2. Curriculum: The next issue likely to inflame the transformation debate is the long-awaited curriculum reform. Students say this should reflect the “new national ethos”.
“We should be involved in discussions on what kind of courses we want to take, what kind of material we want to learn and even how many lecture rooms we have,” says SRC secretary general Ishmail Malale.
Ndebele agrees the curriculum “needs to be totally revamped”, discussions are already taking place.
But he and senior academics might again anger students and the BTC. “Stakeholders will have ample opportunity to interject their views when the recommendations are fed back into the faculties,” says Ndebele, but argues that this responsibility lies with the faculty boards and the senate.
“After [proposals] are drawn up there would be no harm in asking for the views of the BTC, but decisions like how many lecture halls to have require a high degree of professionalism. I doubt that any of the students has the capacity to take such decisions.”
3. Staff: The BTC traces the lag in curriculum development to another simmering conflict – between management, the senate and the Concerned Lecturers and Academic Support Services Group. This group of junior lecturers claims to carry more than its share of academic responsibilities, but lacks recognition or senate representation.
“There is a tendency to ignore that this campus was created to produce people to run the bantustans,” Msimeki says. “Most of the course offerings are from the old order and the people who are supposed to lead the curriculum changes – the doctors and professors – are just not there. It is their juniors coming up who are pushing for transformation.”
The group’s vice-chair Tsitso Moalusi, a junior industrial psychology lecturer, says its demands centre on staff development, senate representation and faster transformation.
“Although we are called junior lecturers, many of us have higher qualifications than those who are called senior lecturers. We teach most of the classes, and while the professors are supposed to mentor junior lecturers, masters and PhD students and publish articles, they do very little of it,” says Moalusi.
Ndebele concedes the mentoring process has fallen behind, but blames this – and many other campus shortcomings – on lack of capacity. “We have changed the promotion requirements so it is virtually impossible to get promoted without proving you have done mentoring, but our departments still lack the capacity to monitor the situation.
“In the old system, many of the basic procedures and processes of the university came to a halt, so we are virtually rebuilding a university from nothing. That’s why transformation is such a long process.”
4. Higher Education Diploma: The diploma saga demonstrates the practical level on which these ideological differences play out.
Ndebele says the senate resolved in 1995 to drop the diploma course for non-graduate students, because: “The students couldn’t cope. Only 40% were passing and there were logistical problems around scheduling. The SRC agreed to this decision in 1995, but this year the SRC has been campaigning for the students to be registered.”

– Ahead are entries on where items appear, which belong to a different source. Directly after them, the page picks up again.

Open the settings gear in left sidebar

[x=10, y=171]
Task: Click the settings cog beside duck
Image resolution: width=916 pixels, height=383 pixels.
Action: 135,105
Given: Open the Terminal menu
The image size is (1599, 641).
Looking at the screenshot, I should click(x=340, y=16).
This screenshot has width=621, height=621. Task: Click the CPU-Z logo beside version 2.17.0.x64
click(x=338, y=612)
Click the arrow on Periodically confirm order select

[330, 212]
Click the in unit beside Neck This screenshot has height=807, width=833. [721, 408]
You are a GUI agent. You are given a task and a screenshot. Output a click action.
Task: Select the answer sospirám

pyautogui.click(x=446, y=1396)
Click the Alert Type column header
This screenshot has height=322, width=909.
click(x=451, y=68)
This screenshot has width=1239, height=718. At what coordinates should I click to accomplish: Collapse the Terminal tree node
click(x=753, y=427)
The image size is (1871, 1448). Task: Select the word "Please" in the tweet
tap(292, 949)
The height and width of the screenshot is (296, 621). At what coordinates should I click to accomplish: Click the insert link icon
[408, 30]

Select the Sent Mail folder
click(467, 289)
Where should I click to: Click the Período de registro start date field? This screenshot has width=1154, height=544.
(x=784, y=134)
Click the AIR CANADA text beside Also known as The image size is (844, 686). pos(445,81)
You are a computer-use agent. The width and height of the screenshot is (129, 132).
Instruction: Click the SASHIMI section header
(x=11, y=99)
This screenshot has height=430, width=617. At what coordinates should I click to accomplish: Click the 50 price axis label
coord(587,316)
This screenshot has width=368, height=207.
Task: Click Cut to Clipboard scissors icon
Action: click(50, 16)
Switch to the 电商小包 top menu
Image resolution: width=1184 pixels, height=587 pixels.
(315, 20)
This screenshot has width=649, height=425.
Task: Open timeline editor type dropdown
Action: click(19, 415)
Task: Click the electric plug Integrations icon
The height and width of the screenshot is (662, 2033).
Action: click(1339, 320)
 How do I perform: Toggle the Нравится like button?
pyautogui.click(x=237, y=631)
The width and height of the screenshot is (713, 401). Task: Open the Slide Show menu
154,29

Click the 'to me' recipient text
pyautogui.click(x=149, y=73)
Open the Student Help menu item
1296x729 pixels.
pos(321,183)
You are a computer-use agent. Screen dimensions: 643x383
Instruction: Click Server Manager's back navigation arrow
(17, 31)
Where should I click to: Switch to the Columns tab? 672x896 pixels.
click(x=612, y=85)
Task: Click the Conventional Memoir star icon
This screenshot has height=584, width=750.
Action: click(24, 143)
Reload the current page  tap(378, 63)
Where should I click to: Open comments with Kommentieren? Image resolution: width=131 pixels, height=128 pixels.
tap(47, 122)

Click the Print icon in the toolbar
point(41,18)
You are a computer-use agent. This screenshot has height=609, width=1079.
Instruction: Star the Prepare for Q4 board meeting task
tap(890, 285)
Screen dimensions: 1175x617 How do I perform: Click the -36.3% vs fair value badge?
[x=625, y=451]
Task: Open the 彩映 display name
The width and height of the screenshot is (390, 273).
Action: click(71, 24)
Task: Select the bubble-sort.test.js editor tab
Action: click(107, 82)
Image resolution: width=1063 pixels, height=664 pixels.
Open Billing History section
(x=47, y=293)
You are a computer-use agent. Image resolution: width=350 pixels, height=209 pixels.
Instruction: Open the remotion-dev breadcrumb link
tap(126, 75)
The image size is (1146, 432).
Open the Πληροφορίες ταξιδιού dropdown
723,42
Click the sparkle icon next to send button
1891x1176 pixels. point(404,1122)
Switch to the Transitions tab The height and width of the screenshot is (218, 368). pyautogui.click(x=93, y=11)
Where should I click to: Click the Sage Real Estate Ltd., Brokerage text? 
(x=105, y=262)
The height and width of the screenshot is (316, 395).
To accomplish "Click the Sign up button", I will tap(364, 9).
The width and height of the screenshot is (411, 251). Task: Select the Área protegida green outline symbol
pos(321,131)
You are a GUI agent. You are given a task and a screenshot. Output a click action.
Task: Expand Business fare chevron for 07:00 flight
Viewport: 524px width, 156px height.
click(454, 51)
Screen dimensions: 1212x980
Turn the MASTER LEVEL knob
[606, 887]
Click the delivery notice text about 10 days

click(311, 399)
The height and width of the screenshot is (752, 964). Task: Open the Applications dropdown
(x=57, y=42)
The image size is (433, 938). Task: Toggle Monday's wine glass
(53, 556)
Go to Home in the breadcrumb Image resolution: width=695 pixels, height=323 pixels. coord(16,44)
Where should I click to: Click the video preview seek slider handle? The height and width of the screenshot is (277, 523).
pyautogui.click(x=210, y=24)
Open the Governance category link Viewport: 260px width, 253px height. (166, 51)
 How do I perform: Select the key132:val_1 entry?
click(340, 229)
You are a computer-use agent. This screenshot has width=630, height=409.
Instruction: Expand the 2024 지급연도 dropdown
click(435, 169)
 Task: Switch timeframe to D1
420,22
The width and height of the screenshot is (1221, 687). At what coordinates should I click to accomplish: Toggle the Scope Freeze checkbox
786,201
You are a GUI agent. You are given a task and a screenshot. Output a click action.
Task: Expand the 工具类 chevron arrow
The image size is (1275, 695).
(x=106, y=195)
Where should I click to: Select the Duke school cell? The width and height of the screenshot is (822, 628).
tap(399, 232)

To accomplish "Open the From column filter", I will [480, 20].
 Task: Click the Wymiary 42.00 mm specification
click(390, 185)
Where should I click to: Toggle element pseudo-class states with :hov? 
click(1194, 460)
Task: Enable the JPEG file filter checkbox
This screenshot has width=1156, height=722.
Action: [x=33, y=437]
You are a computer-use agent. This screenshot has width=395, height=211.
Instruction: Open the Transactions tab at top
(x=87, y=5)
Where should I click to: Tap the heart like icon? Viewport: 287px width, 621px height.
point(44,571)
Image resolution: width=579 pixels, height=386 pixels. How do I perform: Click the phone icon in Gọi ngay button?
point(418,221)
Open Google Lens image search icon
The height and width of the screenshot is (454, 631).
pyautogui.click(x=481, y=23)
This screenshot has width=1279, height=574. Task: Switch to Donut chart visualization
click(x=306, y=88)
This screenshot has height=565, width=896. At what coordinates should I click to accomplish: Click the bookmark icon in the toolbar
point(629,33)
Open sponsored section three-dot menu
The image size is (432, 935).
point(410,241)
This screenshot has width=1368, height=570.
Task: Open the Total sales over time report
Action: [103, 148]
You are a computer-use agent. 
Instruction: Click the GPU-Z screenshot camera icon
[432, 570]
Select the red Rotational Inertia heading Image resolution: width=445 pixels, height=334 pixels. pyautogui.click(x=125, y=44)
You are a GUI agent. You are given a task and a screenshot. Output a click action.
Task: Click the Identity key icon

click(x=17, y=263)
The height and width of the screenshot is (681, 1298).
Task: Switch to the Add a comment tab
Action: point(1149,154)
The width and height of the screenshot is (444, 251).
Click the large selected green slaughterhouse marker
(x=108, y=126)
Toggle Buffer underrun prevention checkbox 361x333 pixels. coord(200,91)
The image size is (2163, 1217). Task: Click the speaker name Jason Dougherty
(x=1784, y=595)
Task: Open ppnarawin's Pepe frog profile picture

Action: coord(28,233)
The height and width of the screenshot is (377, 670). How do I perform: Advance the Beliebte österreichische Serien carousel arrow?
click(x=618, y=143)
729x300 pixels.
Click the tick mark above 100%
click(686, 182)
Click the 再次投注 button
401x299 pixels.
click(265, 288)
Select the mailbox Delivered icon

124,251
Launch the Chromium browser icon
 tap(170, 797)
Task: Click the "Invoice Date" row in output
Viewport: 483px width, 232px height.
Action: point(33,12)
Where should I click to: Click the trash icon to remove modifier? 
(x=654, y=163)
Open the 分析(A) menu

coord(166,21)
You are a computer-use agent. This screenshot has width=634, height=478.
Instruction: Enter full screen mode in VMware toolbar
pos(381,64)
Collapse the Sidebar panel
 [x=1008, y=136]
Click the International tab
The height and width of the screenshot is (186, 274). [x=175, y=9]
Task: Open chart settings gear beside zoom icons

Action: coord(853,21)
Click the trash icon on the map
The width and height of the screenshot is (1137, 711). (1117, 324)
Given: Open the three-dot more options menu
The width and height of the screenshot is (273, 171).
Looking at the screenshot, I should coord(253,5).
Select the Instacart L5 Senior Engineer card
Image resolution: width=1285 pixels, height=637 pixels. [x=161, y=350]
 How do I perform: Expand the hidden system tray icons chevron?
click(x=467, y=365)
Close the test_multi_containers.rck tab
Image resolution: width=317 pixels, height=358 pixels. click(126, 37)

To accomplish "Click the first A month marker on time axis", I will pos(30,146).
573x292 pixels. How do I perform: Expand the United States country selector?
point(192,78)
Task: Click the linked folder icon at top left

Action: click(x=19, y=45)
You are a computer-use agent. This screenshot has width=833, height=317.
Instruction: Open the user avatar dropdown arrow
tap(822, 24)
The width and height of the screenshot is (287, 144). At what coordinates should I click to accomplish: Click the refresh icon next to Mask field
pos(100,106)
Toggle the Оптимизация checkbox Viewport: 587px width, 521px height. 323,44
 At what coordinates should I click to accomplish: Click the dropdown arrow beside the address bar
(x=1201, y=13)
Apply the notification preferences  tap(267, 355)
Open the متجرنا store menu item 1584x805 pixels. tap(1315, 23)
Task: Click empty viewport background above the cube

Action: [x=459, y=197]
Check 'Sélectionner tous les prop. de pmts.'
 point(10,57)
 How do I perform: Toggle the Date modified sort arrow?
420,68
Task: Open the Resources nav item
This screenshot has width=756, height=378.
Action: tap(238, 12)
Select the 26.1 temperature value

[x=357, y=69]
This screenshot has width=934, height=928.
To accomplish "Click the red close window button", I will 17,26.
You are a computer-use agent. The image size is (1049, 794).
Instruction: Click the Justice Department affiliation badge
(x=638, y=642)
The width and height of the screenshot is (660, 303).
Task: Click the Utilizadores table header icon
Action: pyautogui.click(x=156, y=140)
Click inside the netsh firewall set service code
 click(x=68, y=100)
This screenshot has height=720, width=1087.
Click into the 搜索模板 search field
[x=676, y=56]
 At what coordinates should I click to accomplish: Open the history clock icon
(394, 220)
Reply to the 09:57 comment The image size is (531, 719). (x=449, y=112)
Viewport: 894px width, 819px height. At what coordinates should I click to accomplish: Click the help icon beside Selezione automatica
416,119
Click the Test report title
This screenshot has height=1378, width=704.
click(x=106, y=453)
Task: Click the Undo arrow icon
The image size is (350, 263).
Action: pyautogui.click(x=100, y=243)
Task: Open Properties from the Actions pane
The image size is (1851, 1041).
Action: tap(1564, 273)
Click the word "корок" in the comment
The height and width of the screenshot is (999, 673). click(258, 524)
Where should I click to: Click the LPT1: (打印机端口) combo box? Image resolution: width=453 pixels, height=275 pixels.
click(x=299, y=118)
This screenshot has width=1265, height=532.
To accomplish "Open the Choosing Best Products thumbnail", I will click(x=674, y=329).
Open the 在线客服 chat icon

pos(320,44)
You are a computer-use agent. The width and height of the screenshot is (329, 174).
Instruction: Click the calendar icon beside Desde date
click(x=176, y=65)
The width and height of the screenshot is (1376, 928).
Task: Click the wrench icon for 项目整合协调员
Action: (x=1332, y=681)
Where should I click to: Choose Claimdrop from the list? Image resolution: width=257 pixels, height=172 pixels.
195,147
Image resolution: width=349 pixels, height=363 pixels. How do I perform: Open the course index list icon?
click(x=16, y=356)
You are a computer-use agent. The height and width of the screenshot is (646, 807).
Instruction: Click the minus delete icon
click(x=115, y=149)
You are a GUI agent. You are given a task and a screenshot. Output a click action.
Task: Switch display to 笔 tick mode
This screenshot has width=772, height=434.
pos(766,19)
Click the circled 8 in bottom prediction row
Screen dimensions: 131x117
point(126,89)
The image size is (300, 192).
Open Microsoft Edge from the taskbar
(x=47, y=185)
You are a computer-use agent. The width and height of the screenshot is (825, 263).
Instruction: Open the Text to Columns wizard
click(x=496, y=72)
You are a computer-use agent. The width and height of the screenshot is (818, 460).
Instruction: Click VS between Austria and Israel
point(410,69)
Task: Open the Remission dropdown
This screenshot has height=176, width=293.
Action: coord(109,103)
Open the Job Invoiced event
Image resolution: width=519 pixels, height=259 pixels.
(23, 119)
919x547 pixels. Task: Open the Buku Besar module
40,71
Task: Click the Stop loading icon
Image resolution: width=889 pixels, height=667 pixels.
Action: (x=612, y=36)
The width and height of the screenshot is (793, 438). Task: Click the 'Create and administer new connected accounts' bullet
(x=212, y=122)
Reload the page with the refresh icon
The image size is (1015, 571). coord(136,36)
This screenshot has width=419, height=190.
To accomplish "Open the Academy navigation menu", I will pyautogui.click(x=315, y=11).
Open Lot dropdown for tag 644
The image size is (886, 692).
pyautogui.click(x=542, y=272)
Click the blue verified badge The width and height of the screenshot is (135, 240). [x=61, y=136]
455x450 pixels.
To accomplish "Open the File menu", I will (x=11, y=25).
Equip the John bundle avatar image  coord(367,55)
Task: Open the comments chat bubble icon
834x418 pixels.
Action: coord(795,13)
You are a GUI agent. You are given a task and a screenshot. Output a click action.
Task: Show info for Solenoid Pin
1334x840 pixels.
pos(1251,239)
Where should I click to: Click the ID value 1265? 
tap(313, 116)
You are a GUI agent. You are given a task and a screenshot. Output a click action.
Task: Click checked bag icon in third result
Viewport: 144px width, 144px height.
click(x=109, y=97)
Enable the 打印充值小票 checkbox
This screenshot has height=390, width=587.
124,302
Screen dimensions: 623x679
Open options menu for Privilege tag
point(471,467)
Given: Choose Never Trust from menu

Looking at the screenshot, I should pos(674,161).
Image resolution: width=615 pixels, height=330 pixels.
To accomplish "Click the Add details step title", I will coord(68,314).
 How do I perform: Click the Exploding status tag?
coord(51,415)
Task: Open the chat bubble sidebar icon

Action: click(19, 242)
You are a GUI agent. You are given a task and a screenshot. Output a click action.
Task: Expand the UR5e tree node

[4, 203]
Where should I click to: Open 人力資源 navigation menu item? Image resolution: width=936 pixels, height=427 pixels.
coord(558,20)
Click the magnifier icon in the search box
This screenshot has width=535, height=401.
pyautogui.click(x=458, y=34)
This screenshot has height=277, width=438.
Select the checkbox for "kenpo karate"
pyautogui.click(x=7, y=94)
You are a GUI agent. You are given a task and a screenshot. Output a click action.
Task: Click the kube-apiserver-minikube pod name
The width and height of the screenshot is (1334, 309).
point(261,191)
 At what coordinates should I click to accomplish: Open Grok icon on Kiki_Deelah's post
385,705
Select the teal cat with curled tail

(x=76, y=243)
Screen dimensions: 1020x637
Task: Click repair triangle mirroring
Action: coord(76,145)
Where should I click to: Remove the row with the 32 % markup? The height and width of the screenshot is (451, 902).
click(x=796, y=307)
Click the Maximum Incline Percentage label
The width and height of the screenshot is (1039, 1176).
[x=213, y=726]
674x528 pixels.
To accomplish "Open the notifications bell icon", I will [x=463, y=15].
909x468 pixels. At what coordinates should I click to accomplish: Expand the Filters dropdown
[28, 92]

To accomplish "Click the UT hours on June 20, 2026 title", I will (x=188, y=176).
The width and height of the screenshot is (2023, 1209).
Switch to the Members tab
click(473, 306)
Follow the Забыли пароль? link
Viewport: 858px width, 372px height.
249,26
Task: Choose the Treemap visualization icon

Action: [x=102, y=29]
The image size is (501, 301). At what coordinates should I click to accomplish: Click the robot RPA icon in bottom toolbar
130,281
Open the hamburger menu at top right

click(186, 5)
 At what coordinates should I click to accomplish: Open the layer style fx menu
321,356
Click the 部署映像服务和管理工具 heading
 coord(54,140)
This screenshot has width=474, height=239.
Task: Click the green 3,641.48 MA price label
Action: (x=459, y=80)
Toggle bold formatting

But the SRC’s Malale says the diploma issue is hardest on poor students with one degree course to complete: “We come from working- class backgrounds and we cannot afford to study for a whole year if we’re not taking a full load.”
The matter is still unresolved: though the council last week overruled the senate’s refusal to allow students to register for the course, a senate meeting this week asked the council to reconsider its position. If the council agrees, the issue will go back to square one with possible implications for further conflict.
“The BTC feels the diploma issue is not a matter that should have brought the university to a halt if proper lines of communication were open … It just shows we have a long way to go to transform this university,” says the BTC’s Msimeki.